Siempre fue un misterio para mí, hasta que te
conocí, lo que tú llamabas mi cofre del tesoro. Oculto y velado a mis ojos,
incluso en esos momentos en que intentaba verlo, girando mi cabeza, se movía y
eludía mi mirada. Empecé a acostumbrarme a él a partir de que notara cómo lo
contemplabas y de que, de vez en cuando, me lo fueras describiendo: el tono de
su superficie, cada uno de sus recovecos, uno a uno sus lunares (que tanto te
provocaban)…pero la entrada a él la
tenía prohibida a cualquier goce.

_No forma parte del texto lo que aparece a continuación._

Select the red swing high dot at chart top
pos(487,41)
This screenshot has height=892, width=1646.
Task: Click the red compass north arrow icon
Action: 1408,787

Me educaron en el pensamiento de que sólo era
lícito el placer por delante o por arriba y que el revés de mi cuerpo sólo
tenía una única y delimitada función. Tú me hablabas de esas nuevas
sensaciones, que yo no podía imaginar. Mi deseo por ti me empujaba a creerte,
pero mi bloqueo me podía y aquel cofre permaneció herméticamente cerrado.
Hasta
aquel día… Todavía no sé muy bien cómo lo hiciste, pero debías de estar tan
harto de insistirme que ya no me dijiste nada y en vez de articular palabras,
usaste tu lengua de una manera diferente para convencerme. Aprovechando que
estaba tumbada desnuda y boca abajo, se alió con tus dedos en caricias suaves y
repetitivas que arrancaban, de la zona situada bajo mi espalda, deleites de
progresiva intensidad. Aunque era un día fresco de los poros excitados de mi
piel brotaban gotas brillantes de sudor. Hubo un instante en el que tu lengua
me pulsó me un determinado punto,
situado entre mis nalgas, y me provocó una corriente eléctrica de apetitos
nuevos, que derribó mis muros más firmes. Mi mano, entonces, se deslizó hacia
la tuya, apretándola, como si con ello te hiciera entrega de la llave mágica
del cofre de mis tesoros.
Percibí cómo la cogías entre tus manos y te aproximabas a mí con la suavidad del vuelo de una mariposa,
explorabas con mimo deseoso aquella entrada y sin aprovecharte de la confianza
que te había entregado la fuiste, muy poco a poco, introduciendo en mi
cerradura. Sentí una sensación extraña ¿molesta?, pero paradójicamente gustosa,
eso fue sólo unos instantes porque aquella aparente incomodidad fue
transformándose en un manantial de deseo que fue invadiendo todo mi cuerpo. Yo
quería más, mucho más, sentir como esa llave seguía su camino. Un cosquilleo
gratamente insoportable me produjo el contacto alborotado del vello de tu pubis
con mi piel. La persistente penetración de la llave con las paredes de mi
cerradura se transformó en intensa caricia y fue fluyendo hasta la mayor de mis
honduras con suma habilidad. Llegó un momento en que ya no pude aguantar más,
fue como si los goznes necesarios hicieran saltar de golpe la tapa de aquel cofre, que ha quedado
abierto, de par en par, y en el que desde entonces compartimos nuestro mutuo placer.